The Vertica Forum is moving to a new OpenText Analytics Database (Vertica) Community.

Join us there to post discussion topics, learn about

product releases, share tips, access the blog, and much more.

Create My New Community Account Now


Convert comma separated string (long varchar) to a list — Vertica Forum

Convert comma separated string (long varchar) to a list

aoropezaaoropeza Vertica Customer

I have a column of type long varchar that stores elements separated by the symbol ";".

Each record can have a length greater than 100,000 and more than 3,000 elements separated by ";".

I want to get the following

Original Table

id items
1 a_1;a_2; ... ; a_i
2 b_1;b_2; ... ; b_j
3 c_1;c_2; ... ; c_k

Expected Table

id item
1 a_1
1 a_2
1 a_3
... ...
1 a_i
2 b_1
2 b_2
2 b_3
... ...
2 b_j

I have tried the following:

-- Using Tokenizer
select v_txtindex.StringTokenizerDelim(items, ';') over (partition by id) from foo;

-- Using slip_part
select split_part(items, ';', row_number() over (partition by id)) from foo;

-- Using MapItems and MapDelimitedExtractor
select id, mapitems(MapDelimitedExtractor(items using parameters delimiter = ';') over (partition best)) from foo;

But I got the following error:

[42883][3457] [Vertica]VJDBC ERROR: Function v_txtindex.StringTokenizerDelim(long varchar, unknown) does not exist, or permission is denied for v_txtindex.StringTokenizerDelim(long varchar, unknown)

Any suggestion to get the expected table.

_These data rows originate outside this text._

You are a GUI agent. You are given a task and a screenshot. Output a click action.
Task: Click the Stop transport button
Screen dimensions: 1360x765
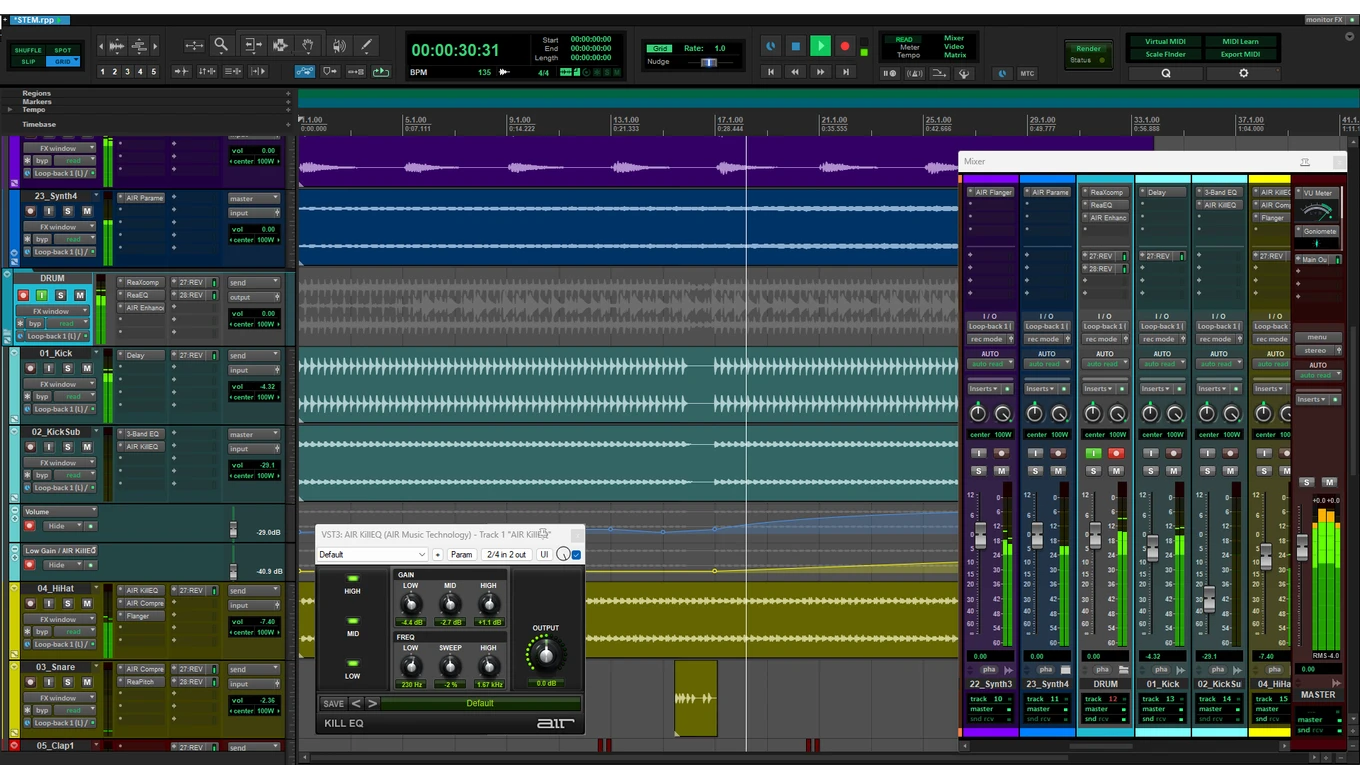[795, 46]

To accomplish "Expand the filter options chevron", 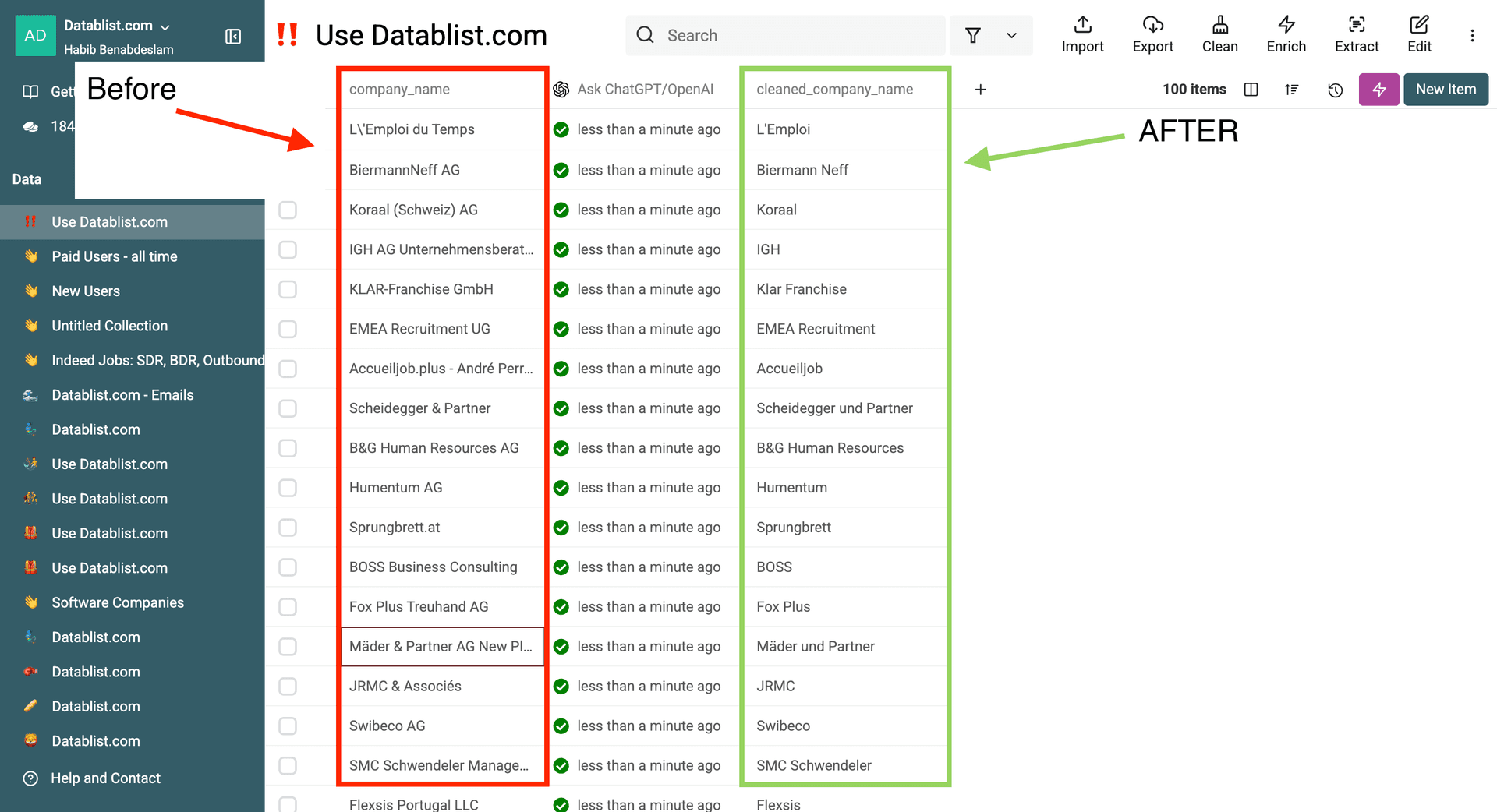I will click(1011, 36).
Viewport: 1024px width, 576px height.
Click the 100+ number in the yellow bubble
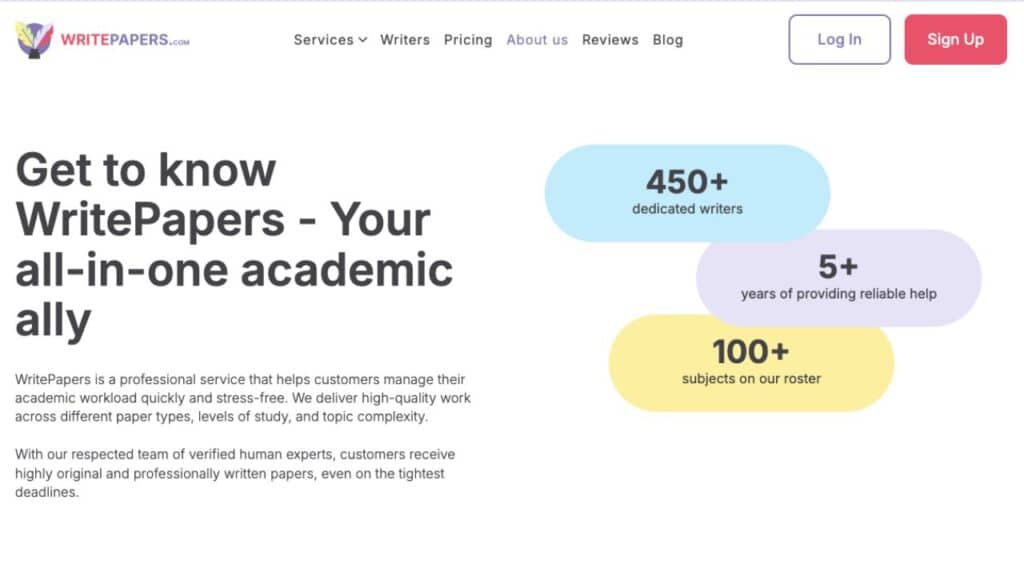[x=751, y=352]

Thank you very much in advance...

Answers

  • A database might be a poor solution for this problem. This sounds like something a Linux script could probably solve more efficiently, or at least to place it into a format that's more reasonably approachable.

    That said, you might consider putting it into a text index instead. That might be more workable.

  • Ariel_CaryAriel_Cary Vertica Employee Employee

    If you had a VARCHAR column, StringTokenizerDelim would do the job. You could still use it with an explicit cast to VARCHAR (and maximum length), but that will truncate your items argument; see example below. That said, this function could be extended to support LONG VARCHAR arguments. I'm filing an internal ticket to investigate that.

    select * from t;
     id | items 
    ----+-------
      1 | a;b;c
      2 | d;e;f
    (2 rows)
    
    select id, v_txtindex.StringTokenizerDelim(items::varchar(65000), ';') over(partition by id) from t;
     id | words 
    ----+-------
      1 | a
      1 | b
      1 | c
      2 | d
      2 | e
      2 | f
    (6 rows)
    
  • aoropezaaoropeza Vertica Customer

    Thank you for your prompt replies.

    Regarding using a text index I tried the following:

    -- Create projection
    drop projection if exists proj_items;
    create projection proj_items as
        select id, items
        from items
        order by id
        segmented by hash(id) all nodes;
    select start_refresh();
    
    -- Create Text Index
    drop text index if exists txt_index_items;
    create text index txt_index_items on items (id, items)
    tokenizer v_txtindex.StringTokenizer(long varchar, long varchar)
    stemmer none;
    
    -- Select index text
    select * from txt_index_items;
    
    -- But I got the following:
    | token              |doc_id |
    |--------------------|-------|
    | a_1;a_2; ... ; a_i |  1    |
    | b_1;b_2; ... ; b_j |  2    |
    | c_1;c_2; ... ; c_k |  3    |
    
    

    I can identify where to tell it to use the ";" character as field delimiter.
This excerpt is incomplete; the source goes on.